* _RECORDS PROVIDED_:
>>

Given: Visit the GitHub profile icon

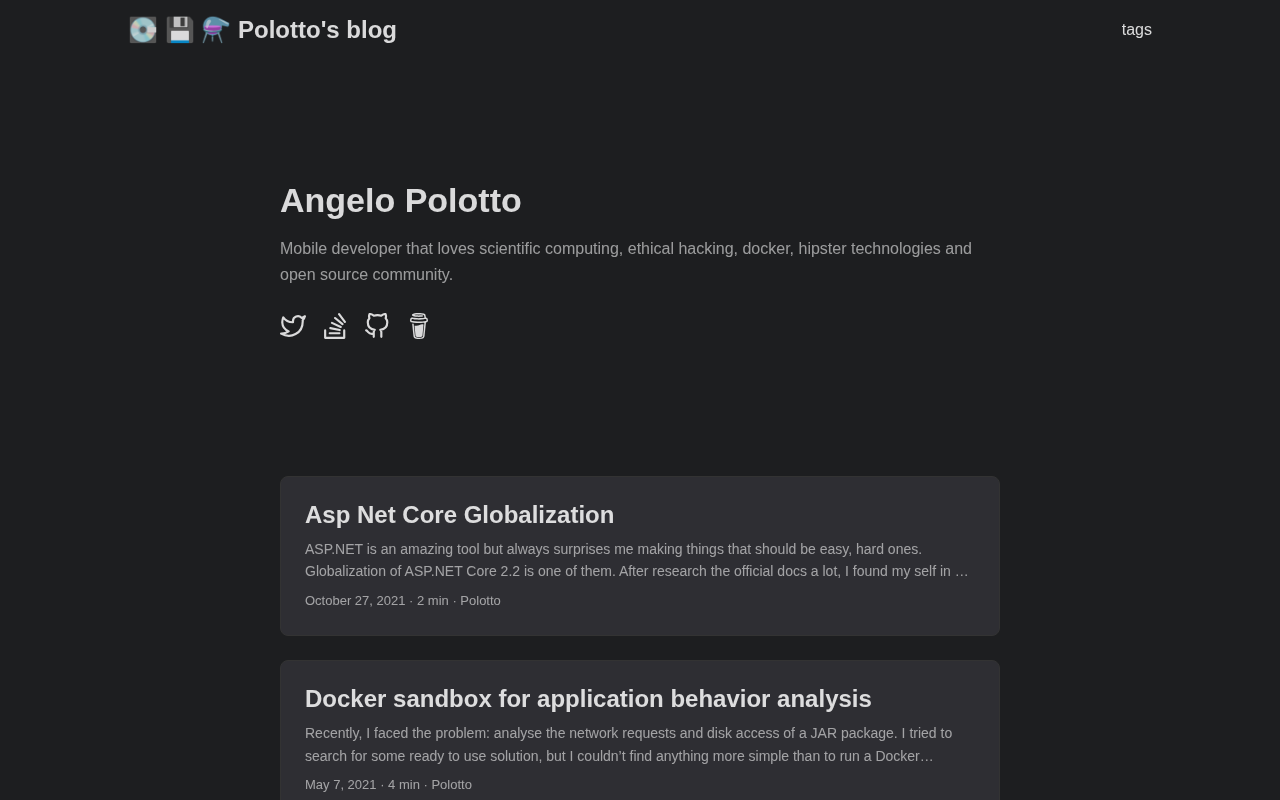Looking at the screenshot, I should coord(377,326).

<<
>>

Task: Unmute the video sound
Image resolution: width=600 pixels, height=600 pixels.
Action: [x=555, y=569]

<<

* _WRITTEN REQUEST_:
Show every line in the rows above that contains the word "Given".

* _THE ANSWER_:
Given: Visit the GitHub profile icon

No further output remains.